The drugmaker did secure positive results in a longer-term, randomized maintenance study which tested the effects of withdrawing esketamine treatment.
Usually, the FDA requires evidence showing an experimental antidepressant succeeded in two randomized short-term studies. In reviewing esketamine, however, agency staff indicated it would not be "unreasonable" to count the withdrawal study toward that two-study standard.
In debating the drug's profile Tuesday, panel experts largely agreed with the FDA, signaling J&J had provided sufficient evidence of esketamine's safety and efficacy.
Committee members were more hesitant, however, in judging the long-term effects of esketamine use.
"I don't think we really understand what happens when you take this week after week for months and years," said Steven Meisel, system director of medication safety at Fairview Health Services in Minneapolis, during the panel's discussion of esketamine's safety on Tuesday.
Treatment with esketamine comes with serious side effects, including sedation, disassociation and heightened blood pressure. Three patients in J&J's clinical program died by suicide, although FDA staff noted "it is difficult to consider these deaths as drug-related."
Most treatment-emergent adverse events occurred shortly after dosing and were transient, J&J said.
Both J&J and the FDA have proposed a Risk Evaluation and Mitigation Strategy program to help balance these risks — something that appeared to lessen some of the concerns held by panel experts. Under the FDA's proposed structure, patients given esketamine would be monitored directly after administration, and pharmacies would be required to get certified to prevent direct dispensation of the drug.

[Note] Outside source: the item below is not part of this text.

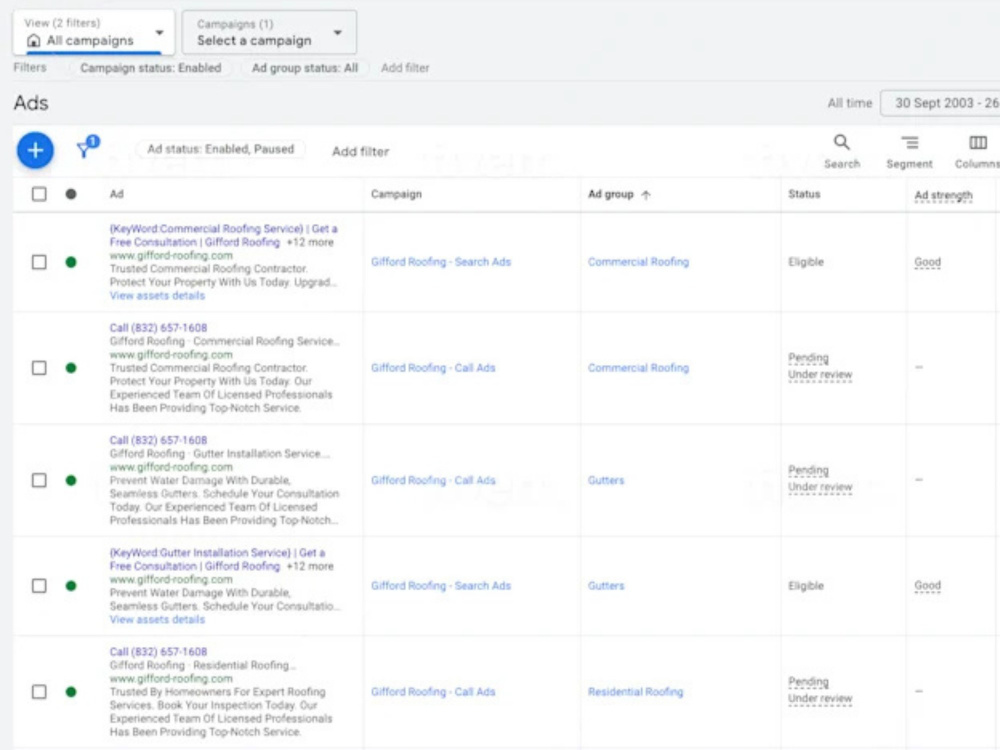The image size is (1000, 750).
Task: Click the Ad status: Enabled, Paused chip
Action: [x=221, y=149]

The FDA is set to make its decision by early March. Clear support from the advisory committee makes an approval more likely but not assured.
Granting a green light, though, would create a precedent for how the regulator considers drugs in the future, several committee members noted.
"If some other drug has the same pattern, do we set a precedent that's hard to step back from?" cautioned Fairview's Meisel.
For some on Wall Street, the answer is already clear.
"Today's favorable FDA panel on JNJ's antidepressant esketamine provides additional evidence of regulatory comfort in viewing psychiatric drugs favorably despite mixed efficacy data," wrote RBC Capital Markets analyst Brian Abrahams in a Feb. 12 note to investors.
That comfort has limits, though. The FDA recently rejected an experimental depression drug from Alkermes that had failed in two late-stage studies. The company had argued for flexibility, but both an advisory panel and the agency were unmoved.
Shares in J&J rose by nearly 2% in Tuesday trading, as did shares in other drugmakers developing antidepressants like Sage and Alkermes.